TEXT PASSAGE =>

——————————

Parent smartphone use has been associated with decreased responsiveness to children,1 fewer verbal and nonverbal interactions,2 and higher ratings of child externalizing behavior.3 However, existing studies are limited by use of brief (10–15 min) observations of parents using smartphones1,4 or rely on parent self-report,3 which may be biased by social desirability. In addition, self-report of smartphone use may be inaccurate due to the brief, intermittent ways users interact with mobile devices,5 which makes recall difficult.6
The purpose of this pilot study was to improve upon these measurement limitations by implementing a novel approach—passive mobile sensing—in order to objectively assess parent smartphone use over several days. Passive mobile sensing harnesses data already collected by mobile devices, such as application (“app”) or battery usage, and generates usage logs that are transmitted to cloud-based servers or can be emailed to research teams. This approach has promise for studying daily patterns of participant behavior,7 and has been used to document associations between higher iPhone usage and depression symptoms in adults;8 however, this method has not been used in research studies of parenting or child well-being. It is also a potential powerful research tool for studies examining mobile media use and health outcomes such as obesity and sleep, which have been linked to heavy media use in prior research.9
The aims of this pilot study were to: (1) test the feasibility and acceptability of passive sensing as a measure of smartphone use; (2) describe smartphone usage by parents of young children over the course of several days, including duration, checking frequency, and app content (e.g., social media, email); and (3) examine whether parents are accurate self-reporters of daily smartphone duration and checking frequency, compared to objective passive sensing output.
Parents took part in a 2-week study that involved completing surveys at enrollment, installing a passive sensing app, and completing a media use recall survey upon app uninstallation. Parents were compensated US$50 for their participation. The study was approved by the University of Michigan Medical School Institutional Review Board.

——————————

GIVEN DATA =>
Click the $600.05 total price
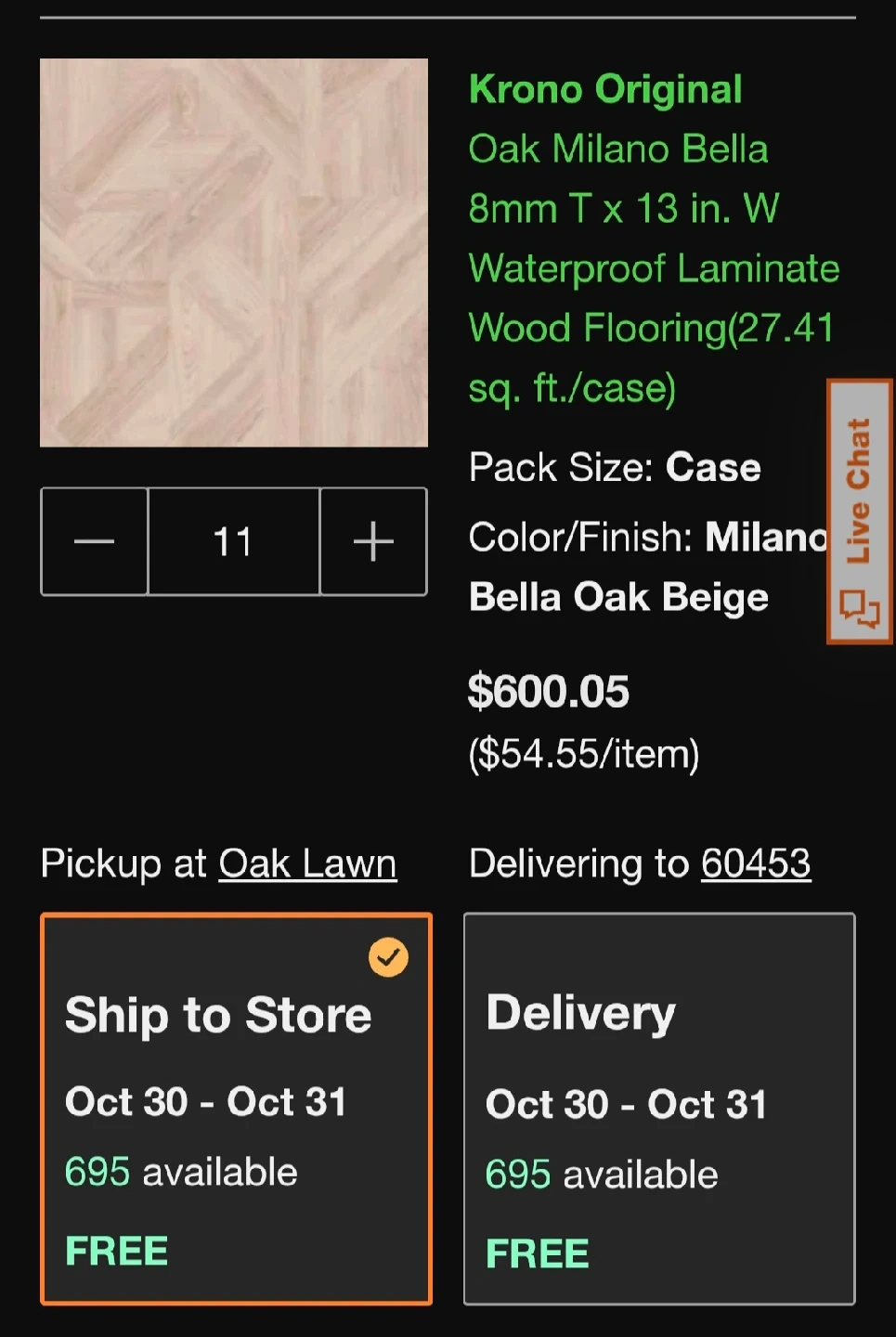The image size is (896, 1337). point(548,692)
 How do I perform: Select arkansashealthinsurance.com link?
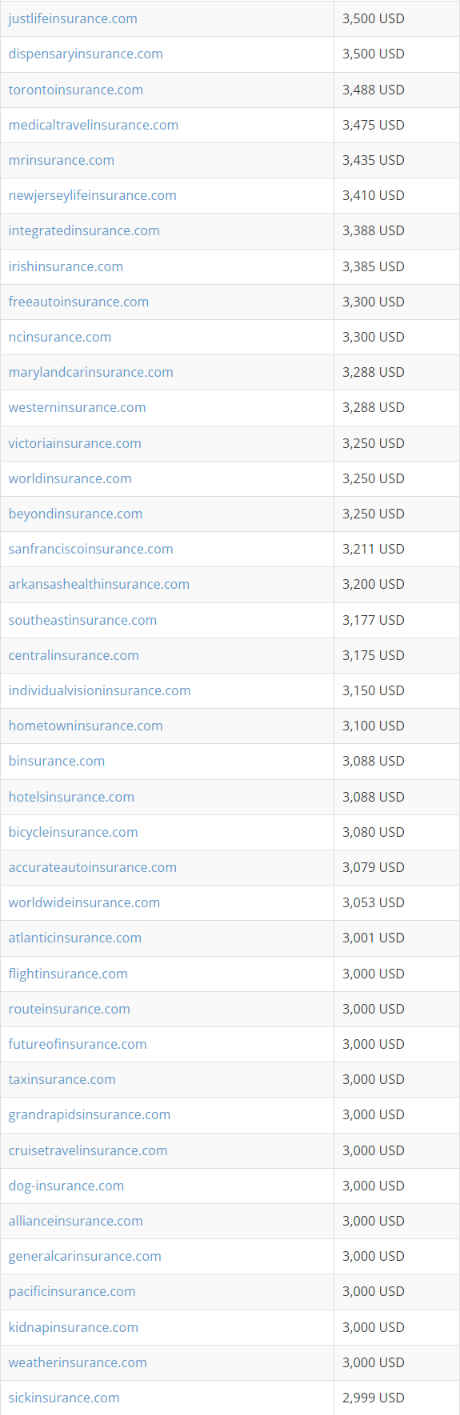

——————————

EXERCISE REQUIREMENTS =>
A. Turn the paragraph beginning "The aims of this pilot study were to" in the passage on parent smartphone use into a short list.
B. Write the next part of the passage on parent smartphone use, picking up after its last sentence.
The data has nothing to do with the passage on parent smartphone use.

ANSWERS TO THE TASKS =>
A.
- Test whether passive sensing is a feasible and acceptable way to measure smartphone use.
- Describe how parents of young children use smartphones over several days: duration, how often they check, and app content.
- Compare parents' self-reported daily use time and checking frequency with passive sensing results to see how accurate they are.

B.
We recruited English-speaking parents via a university research participant registry to participate in a study in which they would “download a mobile device use tracking application on their smartphone.” Parents were eligible to participate if they: (1) had a child age 12 months to 5 years, (2) were biological or custodial parent, (3) lived with the child at least 5 days per week, (4) and used an Android smartphone or iPhone (the two main smartphone operating systems).10 After providing informed consent, 87 parents completed surveys reporting their demographic characteristics and depression symptoms11 and installed a passive sensing app on their smartphone (Moment for iPhones, Minuku12 for Android) for 14 days (see Supplementary Appendix for additional information about passive sensing apps).
Moment is a commercially available app used in prior research,8 which records screen on/off status to provide daily estimates of smartphone use duration (i.e., minutes screen is on) and number of pickups (i.e., screen turns from off to on). Moment also prompts users to take a screenshot of their battery usage, which undergoes image recognition to generate output of the average minutes/day each app was used. Users can export their usage data in json file format, which we instructed them to email to our secure laboratory email account.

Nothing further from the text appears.